At the core of learner-centered leadership is the ambition to empower all learners to know who they are, thrive in community, and actively engage in the world as their best selves. To this end, very much like learner-centered learning success metrics are anchored in students discovering their unique strengths and interests, solving real-world problems, and collaborating with others as they persist through challenges, district and school leaders can engage in the same collaborative and authentic process to co-construct their ecosystem’s Framework for the Future. Using Simon Sinek’s (2011) “Start With Why,“ Golden Circle Theory, the following paragraphs detail the “why”, as well as the “how” and “what” of the Framework for the Future.
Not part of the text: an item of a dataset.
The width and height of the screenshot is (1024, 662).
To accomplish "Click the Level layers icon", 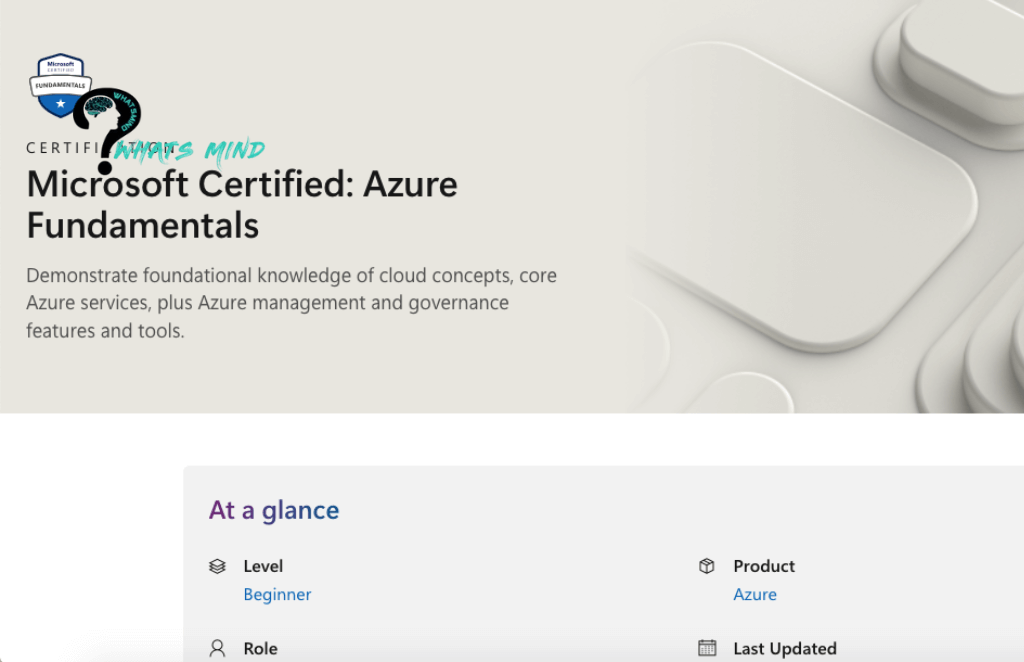I will 217,566.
The “Why”: Defining and Aligning on a Framework for the Future

Our Approach

At Learner-Centered Collaborative, we partner with school systems to design their Framework for the Future and define the organization’s “why”, as well detail the priority outcomes, experiences, and conditions. It is co-constructed with community input and serves as a communication tool to articulate the school system’s north star. Included in the Framework for the Future are traditional guiding statements, such as the organization’s mission, vision, and core values, but what is unique to a Learner-Centered Framework for the Future is that the community also defines the skills and dispositions it expects learners to develop and command, as well as the educator competencies needed to design the learning experiences that support learners on their academic journey.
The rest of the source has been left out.